Нет, не деревенское его происхождение вызывало мою к нему неприязнь. Он был манерным, а это было то, чего я никогда не прощаю мужчинам. Должно быть, это пошло от лагеря.
Тем временем он подскочил к Аркадии, поцеловал ей ручку и, дружелюбно улыбаясь, подошел ко мне.
Подошел-то он с улыбкой, а вот в глазах его была враждебность. Он понял, что я знаю, кто он такой, и решил со мной посчитаться, хотя еще не знал как. Я надеялся, что месть его будет не очень свирепой и я сумею оправиться хотя бы в течение пары-тройки лет.
Он заговорил, усаживаясь:
– Березанский Владлен, можно просто Вадим. Адвокат нашей мадемуазель, которая сегодня великолепно выглядит.

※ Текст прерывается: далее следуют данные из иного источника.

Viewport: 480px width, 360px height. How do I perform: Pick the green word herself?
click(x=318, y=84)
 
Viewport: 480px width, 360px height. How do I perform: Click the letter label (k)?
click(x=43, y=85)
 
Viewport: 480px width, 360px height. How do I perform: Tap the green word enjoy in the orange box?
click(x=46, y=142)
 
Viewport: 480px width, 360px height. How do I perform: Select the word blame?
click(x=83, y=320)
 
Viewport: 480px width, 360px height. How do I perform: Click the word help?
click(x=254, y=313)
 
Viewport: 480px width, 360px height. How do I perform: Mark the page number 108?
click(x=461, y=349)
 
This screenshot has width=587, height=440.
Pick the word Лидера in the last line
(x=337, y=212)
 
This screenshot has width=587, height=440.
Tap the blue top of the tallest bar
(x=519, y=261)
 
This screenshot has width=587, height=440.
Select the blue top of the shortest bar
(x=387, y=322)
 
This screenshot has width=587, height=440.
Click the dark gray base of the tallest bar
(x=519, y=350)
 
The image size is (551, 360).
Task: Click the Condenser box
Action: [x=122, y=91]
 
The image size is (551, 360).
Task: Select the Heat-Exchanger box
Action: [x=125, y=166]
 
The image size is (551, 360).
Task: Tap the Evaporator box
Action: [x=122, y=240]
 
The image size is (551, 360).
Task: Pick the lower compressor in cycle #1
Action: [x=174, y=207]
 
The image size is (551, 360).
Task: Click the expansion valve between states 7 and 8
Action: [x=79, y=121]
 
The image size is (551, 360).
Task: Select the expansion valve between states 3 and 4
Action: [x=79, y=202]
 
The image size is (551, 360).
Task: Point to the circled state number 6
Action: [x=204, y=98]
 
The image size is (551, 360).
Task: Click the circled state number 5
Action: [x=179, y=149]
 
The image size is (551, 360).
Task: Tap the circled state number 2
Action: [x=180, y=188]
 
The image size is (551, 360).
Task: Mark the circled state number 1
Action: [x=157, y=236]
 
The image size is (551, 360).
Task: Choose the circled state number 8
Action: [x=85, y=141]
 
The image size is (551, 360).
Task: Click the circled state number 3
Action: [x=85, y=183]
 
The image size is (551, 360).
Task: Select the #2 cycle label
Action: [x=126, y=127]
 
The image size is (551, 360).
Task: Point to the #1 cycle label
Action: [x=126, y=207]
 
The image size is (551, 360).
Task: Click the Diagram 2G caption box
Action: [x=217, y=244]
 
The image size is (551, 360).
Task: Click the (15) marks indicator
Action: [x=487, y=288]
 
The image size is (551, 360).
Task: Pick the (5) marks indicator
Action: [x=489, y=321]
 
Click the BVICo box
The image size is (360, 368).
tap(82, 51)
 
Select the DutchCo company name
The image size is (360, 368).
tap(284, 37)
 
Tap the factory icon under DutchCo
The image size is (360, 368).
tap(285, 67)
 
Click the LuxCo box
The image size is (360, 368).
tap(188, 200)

Он чуть наклонился к ней, улыбаясь всеми зубами. Просто удивительно, как от этой улыбки не растаял снег за окнами.
Я тоже представился, но не сказал, кто я. Вместо меня этот труд взяла на себя Аркадия. Она же назвала меня и по кличке. Этого можно было не делать, а то он посмотрел на меня совсем другими глазами, и стало ясно, что месть его откладывается на неопределенный срок. А жаль, было бы интересно посмотреть, на что он способен.
И внезапно я подумал, что вот рубашку порвал Боженогину, Барчуку руку выкручивал, а когда дело дошло до ментов, то милости просим – принялся их охаивать, упрекать и нравоучительствовать. Теперь вот с этим типом решил связаться, но только потому, что знаю ведь, кто изначально сильнее, и не боюсь. Если бы дело обстояло иначе – стал бы так же презирать его?
От этих мыслей настроение резко упало. Даже Аркадия что-то заметила, но прямо она ни о чем не спросила. Лишь попросила рассказать, чего я добился за вчерашний день.
Марку следовало держать, я рассказал о Жалымнике. Ровно столько, чтобы не повредить делу, даже если Березанского сам Папа послал сюда.